Hogeschool Rotterdam Willem de Kooning Academie

Site-Writing: The Grid and its Unruly Edges

Site-Writing: The Grid and its Unruly Edges

This workshop will introduce the concept of site-writing based on two locations in Rotterdam, Hof Van Noord and the Van Nelle Factory building.

Site-writing is the analysis of space based on the body’s perception. The term was coined by Jane Rendell in Site-Writing: The Architecture of Art Criticism (London: Bloomsbury, 2010.) The technique is centered on a heightened attention to embodiment. Rather than relying on abstract representations of space, or using tools that distance the body from the final drawings, this method asks students to center their awareness of spatial design in the senses. 

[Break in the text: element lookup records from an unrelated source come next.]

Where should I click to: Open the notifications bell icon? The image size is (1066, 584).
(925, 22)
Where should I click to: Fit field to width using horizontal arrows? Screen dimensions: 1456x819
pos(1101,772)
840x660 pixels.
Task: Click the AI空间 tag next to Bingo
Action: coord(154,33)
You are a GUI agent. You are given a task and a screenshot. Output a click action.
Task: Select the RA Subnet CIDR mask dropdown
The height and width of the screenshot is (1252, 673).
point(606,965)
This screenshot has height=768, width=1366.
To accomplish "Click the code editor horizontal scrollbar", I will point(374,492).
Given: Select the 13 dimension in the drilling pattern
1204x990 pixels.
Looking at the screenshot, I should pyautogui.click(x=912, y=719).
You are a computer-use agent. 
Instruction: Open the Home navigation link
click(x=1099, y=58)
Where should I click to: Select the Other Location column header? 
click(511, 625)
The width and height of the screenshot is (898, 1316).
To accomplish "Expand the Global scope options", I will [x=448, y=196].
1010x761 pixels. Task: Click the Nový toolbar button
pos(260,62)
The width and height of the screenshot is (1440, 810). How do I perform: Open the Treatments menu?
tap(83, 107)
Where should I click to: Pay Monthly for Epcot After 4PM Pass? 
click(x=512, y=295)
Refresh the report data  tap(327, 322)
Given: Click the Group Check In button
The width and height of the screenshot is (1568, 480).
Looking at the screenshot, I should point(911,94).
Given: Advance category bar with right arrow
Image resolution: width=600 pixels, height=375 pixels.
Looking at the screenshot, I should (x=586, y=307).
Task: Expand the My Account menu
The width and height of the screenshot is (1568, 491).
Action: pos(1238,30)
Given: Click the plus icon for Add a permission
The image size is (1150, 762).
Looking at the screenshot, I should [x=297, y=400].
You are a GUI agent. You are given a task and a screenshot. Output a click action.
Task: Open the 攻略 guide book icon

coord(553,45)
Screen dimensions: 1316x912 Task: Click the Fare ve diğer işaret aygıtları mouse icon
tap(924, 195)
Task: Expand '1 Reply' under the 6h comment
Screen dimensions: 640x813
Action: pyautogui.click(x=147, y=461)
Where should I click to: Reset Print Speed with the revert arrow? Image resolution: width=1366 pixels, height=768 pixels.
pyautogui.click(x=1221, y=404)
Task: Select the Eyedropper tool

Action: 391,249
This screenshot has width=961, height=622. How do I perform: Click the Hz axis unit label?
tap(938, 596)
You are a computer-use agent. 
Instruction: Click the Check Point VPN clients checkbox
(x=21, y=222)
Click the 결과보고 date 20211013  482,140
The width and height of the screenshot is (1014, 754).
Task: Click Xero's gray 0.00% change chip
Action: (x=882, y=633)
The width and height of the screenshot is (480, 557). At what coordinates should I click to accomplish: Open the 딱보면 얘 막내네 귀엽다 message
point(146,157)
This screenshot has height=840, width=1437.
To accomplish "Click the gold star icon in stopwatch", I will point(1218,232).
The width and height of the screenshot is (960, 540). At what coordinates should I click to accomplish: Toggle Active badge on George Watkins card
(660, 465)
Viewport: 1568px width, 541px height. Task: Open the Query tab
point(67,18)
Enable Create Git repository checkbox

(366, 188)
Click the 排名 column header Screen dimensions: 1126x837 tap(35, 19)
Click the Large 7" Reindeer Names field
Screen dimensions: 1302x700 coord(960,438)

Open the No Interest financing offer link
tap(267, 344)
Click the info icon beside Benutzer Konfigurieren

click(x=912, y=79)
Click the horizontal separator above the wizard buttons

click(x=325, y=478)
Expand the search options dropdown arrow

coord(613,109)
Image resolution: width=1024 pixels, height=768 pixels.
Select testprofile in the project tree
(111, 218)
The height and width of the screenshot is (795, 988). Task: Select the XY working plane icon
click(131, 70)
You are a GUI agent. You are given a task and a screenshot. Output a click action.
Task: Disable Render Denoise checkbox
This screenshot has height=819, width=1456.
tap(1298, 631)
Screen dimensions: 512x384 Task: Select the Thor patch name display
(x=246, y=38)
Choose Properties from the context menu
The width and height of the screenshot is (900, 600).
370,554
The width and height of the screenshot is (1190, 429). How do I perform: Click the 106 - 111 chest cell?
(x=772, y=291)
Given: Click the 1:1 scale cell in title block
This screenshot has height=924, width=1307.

The first part of the workshop will be led by Yoeri Guepin, a visual artist based in Rotterdam who has a plot in the community garden . A community garden is considered a grid with plots of land assigned to different amateur gardeners. Guepin’s artistic practice challenges that spatial idea by conceptualizing the surface of the earth as a volume containing myriad interdependent microcosmic universes. Guepin will give a short introduction to his work on bacterial microcosms, then lead students through an examination of the different soil conditions present in the garden.

The second part of the workshop will begin with a guided tour of the Van Nelle Factory, which was built between 1925 and 1931 in the International Style of modern architecture, influenced by Russian constructivism. The Van Nelle Factory is a Dutch national monument and was granted UNESCO World Heritage Site status in 2014. In many ways, it is the spatial inverse of the garden: built-to-order to process tea, coffee, and tobacco grown in Indonesia and other Dutch colonies before being shipped to Rotterdam, the space was designed to package and standardize agricultural products for mass consumption.

This workshop is led by guest tutor Natasha Marie Llorens, a writer and curator based in Stockholm where she is Professor of art and theory at the Royal Institute of Art.